2024/08/22 03:49:43 Detected non-NVML platform: could not load NVML: libnvidia-ml.so.1: cannot open shared object file: No such file or directory
2024/08/22 03:49:43 Detected Tegra platform: /sys/devices/soc0/family has 'tegra' prefix
2024/08/22 03:49:43 Starting GRPC server for 'nvidia.com/gpu'
2024/08/22 03:49:43 Starting to serve 'nvidia.com/gpu' on /var/lib/kubelet/device-plugins/nvidia-gpu.sock
2024/08/22 03:49:43 Registered device plugin for 'nvidia.com/gpu' with Kubelet

Here is my YAML file:

apiVersion: v1
kind: Pod
metadata:
  name: torch
spec:
  imagePullSecrets:
  - name: my-image-pull-secret
  containers:
  - name: torchtest
    image: dustynv/l4t-pytorch:r36.2.0
    securityContext:
      privileged: true
    command: [ "/bin/bash", "-c", "--" ]
    args: [ "while true; do sleep 30; done;" ]
    resources:
      limits:
        nvidia.com/gpu: 1 # requesting 1 GPU
  tolerations:
  - key: nvidia.com/gpu
    operator: Exists
    effect: NoSchedule

Thanks in advance for your support!

Hi @shahizat! Are you able to run CUDA stuff in PyTorch in this container (I suppose torch.cuda.get_device_name() like the callstack) or is it just k8s?

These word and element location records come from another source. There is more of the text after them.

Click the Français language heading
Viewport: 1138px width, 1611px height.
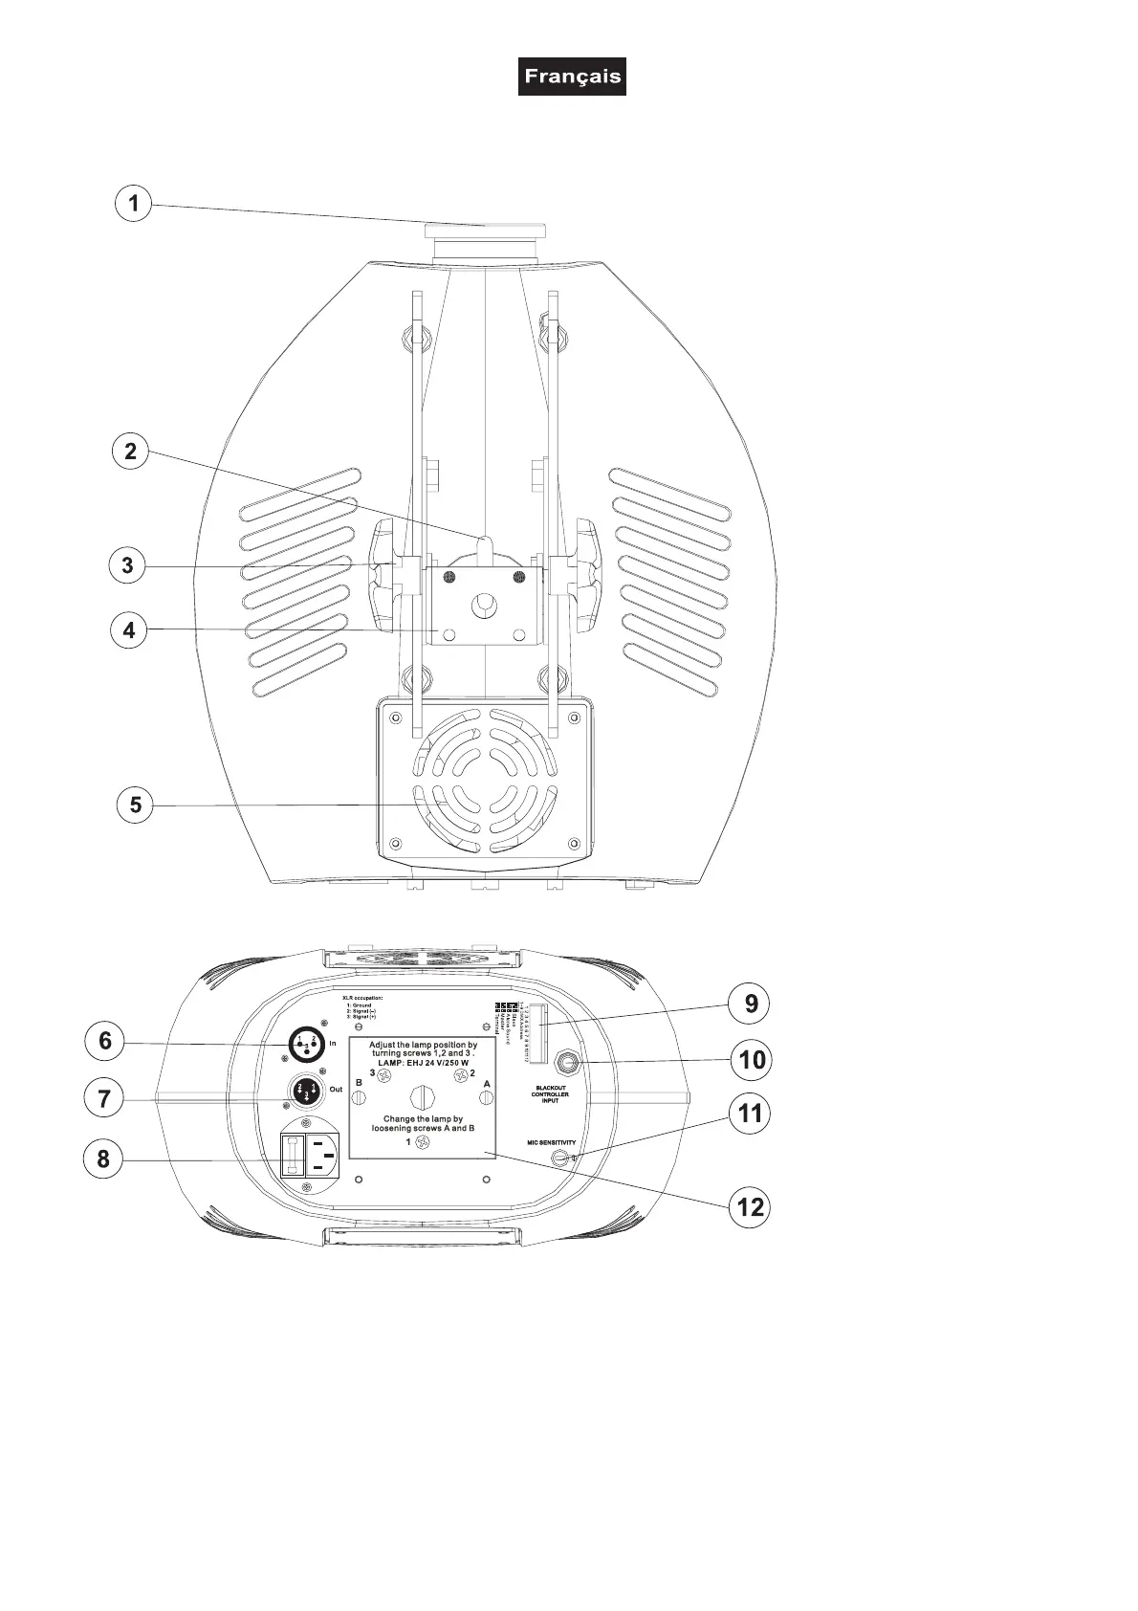pos(572,77)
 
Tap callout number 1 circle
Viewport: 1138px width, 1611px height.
pos(134,203)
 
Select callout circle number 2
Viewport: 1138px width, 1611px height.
pos(131,451)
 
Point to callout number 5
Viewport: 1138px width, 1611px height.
pos(135,805)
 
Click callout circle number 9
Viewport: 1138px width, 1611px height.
pos(751,1004)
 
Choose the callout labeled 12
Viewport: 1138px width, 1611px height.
pos(751,1206)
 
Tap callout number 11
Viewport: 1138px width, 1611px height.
pos(751,1114)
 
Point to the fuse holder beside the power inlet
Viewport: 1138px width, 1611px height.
pos(292,1156)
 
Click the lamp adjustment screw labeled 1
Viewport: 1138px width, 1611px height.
pos(421,1142)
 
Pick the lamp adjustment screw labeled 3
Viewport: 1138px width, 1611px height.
pos(384,1075)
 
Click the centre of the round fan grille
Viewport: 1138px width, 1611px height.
pos(485,781)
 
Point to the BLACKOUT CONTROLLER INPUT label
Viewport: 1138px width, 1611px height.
pos(550,1094)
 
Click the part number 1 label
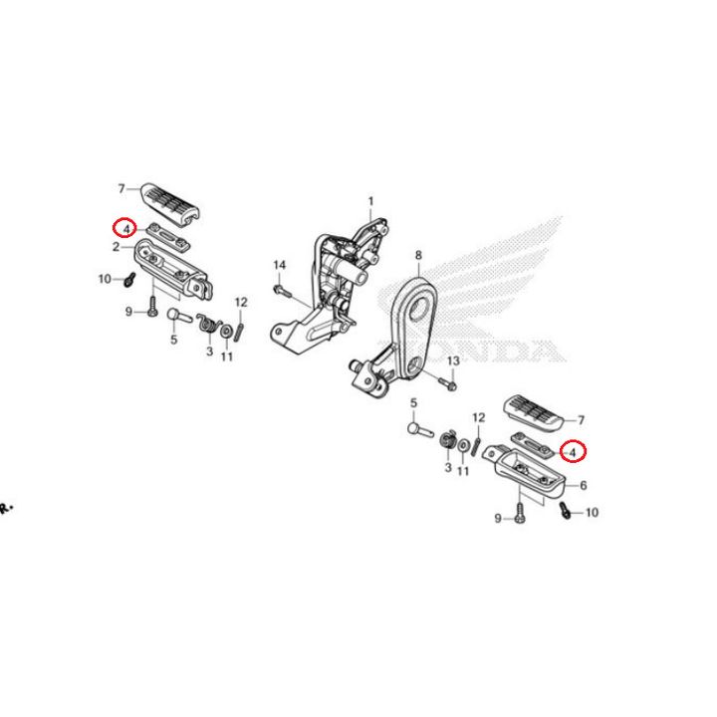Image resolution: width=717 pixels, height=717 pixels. pyautogui.click(x=370, y=201)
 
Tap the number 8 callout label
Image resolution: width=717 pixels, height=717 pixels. pyautogui.click(x=418, y=255)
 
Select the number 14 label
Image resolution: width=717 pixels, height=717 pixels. pyautogui.click(x=280, y=265)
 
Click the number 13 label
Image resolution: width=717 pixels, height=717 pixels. pyautogui.click(x=453, y=361)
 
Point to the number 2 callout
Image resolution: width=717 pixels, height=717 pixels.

This is the C source of the torch._C._cuda_init() function: https://github.com/pytorch/pytorch/blob/de06345e9b7221dfa8d2ca90e1a40e03aa32004f/torch/csrc/cuda/Module.cpp#L1379

This is what prints that error, in response to cudaErrorInsufficientDriver
https://github.com/pytorch/pytorch/blob/de06345e9b7221dfa8d2ca90e1a40e03aa32004f/c10/cuda/CUDAFunctions.cpp#L39

If you ran deviceQuery in this container, would it report the same? If so, perhaps something during the kubernetes installation interfered with the drivers, or installed dGPU drivers from apt, things like that. Fortunately just a container to wipe and try again :)

1 Like

Hi @dusty_nv, thanks for your reply. 😊 I was able to run your Docker container and get torch.cuda.get_device_name() working without k8s, with the following results:

>>> import torch
>>> torch.cuda.get_device_name()
'Orin'

The same result I expected to see within microK8s environment. I’m using the container(dustynv/l4t-pytorch:r36.2.0) for my microK8s based YAML file, as you can see above. BTW, I was unable to determine the location of ‘deviceQuery’ inside the container. I plan to check the installation of the cluster using k3s and verify the functionality of GPU passthrough there. I suspect that the installation via the Nvidia Device plugin might be incorrect, as I’m surprised that the GPU was identified. Maybe I am wrong.

Best regards,
Shakhizat

Hey Shakhizat, sorry for the delay - normally I don’t have the CUDA Toolkit samples in every CUDA container. You should just need to do this:

git clone https://github.com/NVIDIA/cuda-samples
cd cuda-samples/Samples/deviceQuery
make
./deviceQuery

or like this: jetson-containers/packages/cuda/cuda/Dockerfile.samples at master · dusty-nv/jetson-containers · GitHub

1 Like

This topic was automatically closed 14 days after the last reply. New replies are no longer allowed.